## Short task
Please lay out the stretch of records from the line containing "Collapse the Actions" through the line containing "pyautogui.click(x=1410, y=56)" as a Markdown table with the columns Number and Record line. Leave out any blank lines.

Stored entries
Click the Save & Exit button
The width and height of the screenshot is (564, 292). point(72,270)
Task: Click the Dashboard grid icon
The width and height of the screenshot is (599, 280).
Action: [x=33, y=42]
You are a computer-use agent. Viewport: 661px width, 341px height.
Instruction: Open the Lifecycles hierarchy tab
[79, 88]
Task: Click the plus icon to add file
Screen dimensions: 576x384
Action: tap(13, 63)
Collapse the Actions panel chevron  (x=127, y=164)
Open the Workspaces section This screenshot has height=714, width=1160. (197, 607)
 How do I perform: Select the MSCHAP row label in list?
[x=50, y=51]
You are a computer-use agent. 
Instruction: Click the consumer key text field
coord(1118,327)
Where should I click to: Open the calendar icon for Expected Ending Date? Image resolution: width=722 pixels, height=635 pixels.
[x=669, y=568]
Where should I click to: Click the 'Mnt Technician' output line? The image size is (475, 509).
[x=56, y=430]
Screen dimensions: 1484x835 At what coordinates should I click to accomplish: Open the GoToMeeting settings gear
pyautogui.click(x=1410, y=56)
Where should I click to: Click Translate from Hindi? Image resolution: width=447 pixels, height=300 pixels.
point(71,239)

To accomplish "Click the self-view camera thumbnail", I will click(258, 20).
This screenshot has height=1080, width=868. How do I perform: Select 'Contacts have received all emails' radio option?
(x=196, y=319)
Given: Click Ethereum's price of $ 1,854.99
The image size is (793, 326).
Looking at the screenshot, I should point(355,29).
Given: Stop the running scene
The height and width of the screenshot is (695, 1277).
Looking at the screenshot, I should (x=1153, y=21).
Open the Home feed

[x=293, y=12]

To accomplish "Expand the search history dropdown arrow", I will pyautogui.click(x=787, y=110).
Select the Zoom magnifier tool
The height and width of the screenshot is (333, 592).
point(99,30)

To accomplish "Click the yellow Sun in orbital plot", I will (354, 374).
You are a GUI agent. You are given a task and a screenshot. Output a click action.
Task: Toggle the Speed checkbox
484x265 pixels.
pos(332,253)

## Reply
| Number | Record line |
|---|---|
| 1 | Collapse the Actions panel chevron  (x=127, y=164) |
| 2 | Open the Workspaces section This screenshot has height=714, width=1160. (197, 607) |
| 3 |  How do I perform: Select the MSCHAP row label in list? |
| 4 | [x=50, y=51] |
| 5 | You are a computer-use agent.  |
| 6 | Instruction: Click the consumer key text field |
| 7 | coord(1118,327) |
| 8 | Where should I click to: Open the calendar icon for Expected Ending Date? Image resolution: width=722 pixels, height=635 pixels. |
| 9 | [x=669, y=568] |
| 10 | Where should I click to: Click the 'Mnt Technician' output line? The image size is (475, 509). |
| 11 | [x=56, y=430] |
| 12 | Screen dimensions: 1484x835 At what coordinates should I click to accomplish: Open the GoToMeeting settings gear |
| 13 | pyautogui.click(x=1410, y=56) |